Simulating Data Exfiltration (C2): Atomic Red Team T1041
To further simulate advanced threats, the Atomic Red Team technique T1041, which focuses on "C2 Data Exfiltration," was executed. Invoke-AtomicTest T1041 was run. The first sub-test, "T1041-1 C2 Data Exfiltration," attempted to use Invoke-WebRequest to send data to example.com. This particular test resulted in an "Access Denied" error, indicating that the simulated exfiltration to an external server was blocked, likely by network controls or the target server itself. The second sub-test, "T1041-2 Text Based Data Exfiltration using DNS subdomains," also encountered an error, specifically "DNS name contains an invalid character". This indicates an issue with the format of the DNS query used for exfiltration. Despite these specific failures, the execution of these tests is valuable. It generates relevant network and system logs that can now be analyzed in Splunk to identify patterns and indicators of attempted data exfiltration, even if the exfiltration itself was unsuccessful. This helps in validating the SIEM's detection capabilities for such sophisticated attacks.
Analyzing Data Exfiltration Attempts in Splunk
After simulating the T1041 (Data Exfiltration over C2) Atomic Red Team technique, immediate attention was turned to Splunk to analyze the resulting telemetry. A search was performed using index="endpoint" example.com to specifically look for any activity related to the attempted exfiltration to example.com.

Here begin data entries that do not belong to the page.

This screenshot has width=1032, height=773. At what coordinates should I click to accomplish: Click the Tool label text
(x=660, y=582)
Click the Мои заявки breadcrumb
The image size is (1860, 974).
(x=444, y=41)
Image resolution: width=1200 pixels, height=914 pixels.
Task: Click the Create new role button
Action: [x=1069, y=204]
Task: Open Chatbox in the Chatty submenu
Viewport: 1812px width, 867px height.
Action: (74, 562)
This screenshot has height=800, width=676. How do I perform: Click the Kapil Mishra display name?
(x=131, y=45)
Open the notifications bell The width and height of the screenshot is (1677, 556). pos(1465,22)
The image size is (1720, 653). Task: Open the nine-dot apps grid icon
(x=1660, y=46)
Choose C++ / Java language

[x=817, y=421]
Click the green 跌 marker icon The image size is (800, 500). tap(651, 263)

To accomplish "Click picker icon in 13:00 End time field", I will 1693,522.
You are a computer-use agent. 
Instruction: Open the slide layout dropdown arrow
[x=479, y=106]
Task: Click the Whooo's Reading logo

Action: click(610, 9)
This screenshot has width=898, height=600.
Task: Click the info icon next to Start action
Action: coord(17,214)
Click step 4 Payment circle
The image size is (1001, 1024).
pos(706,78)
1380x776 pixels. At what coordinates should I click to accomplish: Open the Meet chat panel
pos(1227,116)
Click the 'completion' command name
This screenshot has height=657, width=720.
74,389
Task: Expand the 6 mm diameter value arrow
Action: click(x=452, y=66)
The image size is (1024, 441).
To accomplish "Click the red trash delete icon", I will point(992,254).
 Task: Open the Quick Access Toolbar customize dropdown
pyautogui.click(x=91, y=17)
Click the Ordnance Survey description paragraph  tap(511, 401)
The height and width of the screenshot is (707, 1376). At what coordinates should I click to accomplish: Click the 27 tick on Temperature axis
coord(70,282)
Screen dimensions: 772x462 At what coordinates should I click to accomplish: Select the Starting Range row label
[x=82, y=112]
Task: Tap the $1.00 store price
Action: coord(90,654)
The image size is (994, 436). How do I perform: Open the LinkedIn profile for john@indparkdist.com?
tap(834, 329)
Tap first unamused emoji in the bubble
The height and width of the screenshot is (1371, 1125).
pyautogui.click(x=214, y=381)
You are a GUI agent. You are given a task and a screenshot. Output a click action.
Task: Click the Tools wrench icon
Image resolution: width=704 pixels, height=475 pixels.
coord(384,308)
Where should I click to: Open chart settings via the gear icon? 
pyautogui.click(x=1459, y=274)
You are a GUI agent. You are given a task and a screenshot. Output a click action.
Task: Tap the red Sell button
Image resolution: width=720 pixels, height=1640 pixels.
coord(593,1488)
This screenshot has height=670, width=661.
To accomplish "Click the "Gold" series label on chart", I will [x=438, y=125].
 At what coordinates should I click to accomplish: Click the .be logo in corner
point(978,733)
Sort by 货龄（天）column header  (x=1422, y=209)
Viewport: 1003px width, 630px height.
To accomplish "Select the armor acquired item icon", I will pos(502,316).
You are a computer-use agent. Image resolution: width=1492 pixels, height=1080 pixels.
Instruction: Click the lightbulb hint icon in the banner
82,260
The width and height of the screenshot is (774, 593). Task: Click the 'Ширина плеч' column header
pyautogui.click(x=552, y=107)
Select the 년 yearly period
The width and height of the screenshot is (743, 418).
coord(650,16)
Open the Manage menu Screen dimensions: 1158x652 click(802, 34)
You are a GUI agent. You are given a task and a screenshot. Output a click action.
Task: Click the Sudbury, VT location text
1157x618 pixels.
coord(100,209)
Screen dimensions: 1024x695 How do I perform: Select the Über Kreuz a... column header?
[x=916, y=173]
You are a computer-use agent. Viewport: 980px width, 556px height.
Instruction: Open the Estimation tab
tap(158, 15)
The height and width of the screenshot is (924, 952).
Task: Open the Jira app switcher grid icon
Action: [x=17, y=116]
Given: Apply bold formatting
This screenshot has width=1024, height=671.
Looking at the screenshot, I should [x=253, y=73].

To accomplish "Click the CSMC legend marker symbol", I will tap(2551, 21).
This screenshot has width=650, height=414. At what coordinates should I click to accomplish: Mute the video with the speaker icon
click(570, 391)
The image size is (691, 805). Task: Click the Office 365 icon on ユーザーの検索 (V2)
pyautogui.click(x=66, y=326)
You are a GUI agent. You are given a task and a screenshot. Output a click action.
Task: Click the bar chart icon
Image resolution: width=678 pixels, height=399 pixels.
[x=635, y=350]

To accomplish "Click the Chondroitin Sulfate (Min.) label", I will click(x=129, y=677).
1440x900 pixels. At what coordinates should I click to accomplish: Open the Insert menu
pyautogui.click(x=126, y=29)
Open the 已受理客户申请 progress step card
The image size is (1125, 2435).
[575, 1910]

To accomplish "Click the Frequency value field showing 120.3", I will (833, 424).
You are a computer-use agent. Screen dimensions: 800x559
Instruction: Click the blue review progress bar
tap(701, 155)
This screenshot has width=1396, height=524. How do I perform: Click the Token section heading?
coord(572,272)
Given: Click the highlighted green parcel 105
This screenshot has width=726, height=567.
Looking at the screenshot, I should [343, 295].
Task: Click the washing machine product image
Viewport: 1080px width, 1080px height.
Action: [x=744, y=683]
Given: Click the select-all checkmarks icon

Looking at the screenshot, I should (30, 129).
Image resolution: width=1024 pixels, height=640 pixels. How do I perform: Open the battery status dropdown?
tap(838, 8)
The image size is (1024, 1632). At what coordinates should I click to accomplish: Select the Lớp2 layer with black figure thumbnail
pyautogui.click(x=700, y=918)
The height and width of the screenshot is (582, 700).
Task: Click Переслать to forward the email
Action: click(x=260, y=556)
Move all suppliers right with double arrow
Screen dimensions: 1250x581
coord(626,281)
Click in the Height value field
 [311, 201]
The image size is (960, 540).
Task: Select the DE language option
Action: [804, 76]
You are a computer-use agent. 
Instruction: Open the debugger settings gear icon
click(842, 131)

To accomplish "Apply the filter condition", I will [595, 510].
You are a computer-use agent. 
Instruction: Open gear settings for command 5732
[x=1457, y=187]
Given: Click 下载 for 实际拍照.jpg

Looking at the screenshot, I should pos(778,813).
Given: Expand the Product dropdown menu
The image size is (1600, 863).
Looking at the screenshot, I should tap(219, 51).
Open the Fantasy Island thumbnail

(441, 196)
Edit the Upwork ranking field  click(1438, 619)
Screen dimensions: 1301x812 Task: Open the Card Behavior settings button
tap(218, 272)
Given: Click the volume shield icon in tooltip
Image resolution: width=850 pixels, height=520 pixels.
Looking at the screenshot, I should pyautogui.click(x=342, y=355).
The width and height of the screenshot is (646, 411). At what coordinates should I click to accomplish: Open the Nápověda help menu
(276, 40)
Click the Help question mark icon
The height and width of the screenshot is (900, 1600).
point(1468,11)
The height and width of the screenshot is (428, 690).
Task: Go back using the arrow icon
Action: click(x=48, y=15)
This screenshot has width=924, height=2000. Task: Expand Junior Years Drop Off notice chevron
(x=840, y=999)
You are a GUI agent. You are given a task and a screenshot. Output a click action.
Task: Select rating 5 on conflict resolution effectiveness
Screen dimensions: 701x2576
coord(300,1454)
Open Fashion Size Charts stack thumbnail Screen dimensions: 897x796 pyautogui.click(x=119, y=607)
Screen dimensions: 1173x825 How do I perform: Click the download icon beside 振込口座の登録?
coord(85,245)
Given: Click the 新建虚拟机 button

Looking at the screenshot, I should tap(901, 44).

Here it can be seen that Splunk successfully captured 4 events related to this activity, even though the actual exfiltration attempt previously resulted in an "Access Denied" error. This is incredibly important. The logs, specifically Sysmon events, provide crucial details:
They show the CommandLine used, indicating powershell.exe attempting to connect to example.com.
They contain fields like exfiltratedData and encodedData, revealing the content that was attempted to be exfiltrated (e.g., "SecretDataToExfiltrate" in its encoded form).
The ability to see this telemetry in Splunk is vital for the analyst. Even if an attack is unsuccessful due to network controls or misconfigurations, the fact that our SIEM (Splunk) and endpoint logging (Sysmon via Universal Forwarder) capture these attempts provides:
Early Warning: These logs serve as critical indicators of compromise (IOCs) and an attacker's intent, allowing detection of malicious activity before it succeeds.
Forensic Evidence: The detailed information within these logs (source IP, command line, attempted data) is invaluable for post-incident analysis and understanding the adversary's techniques.
Validation of Controls: It confirms that our logging infrastructure is functioning correctly and that our SIEM is effectively collecting and indexing the necessary data to identify sophisticated attacks like data exfiltration attempts.
Opportunity for Refinement: This telemetry can be used to develop or refine detection rules, ensuring that future, similar attempts are immediately flagged and alerted upon.
This demonstrates the power of a well-configured SIEM in providing deep visibility into endpoint activities, regardless of the attack's success, which is fundamental for effective threat detection and incident response.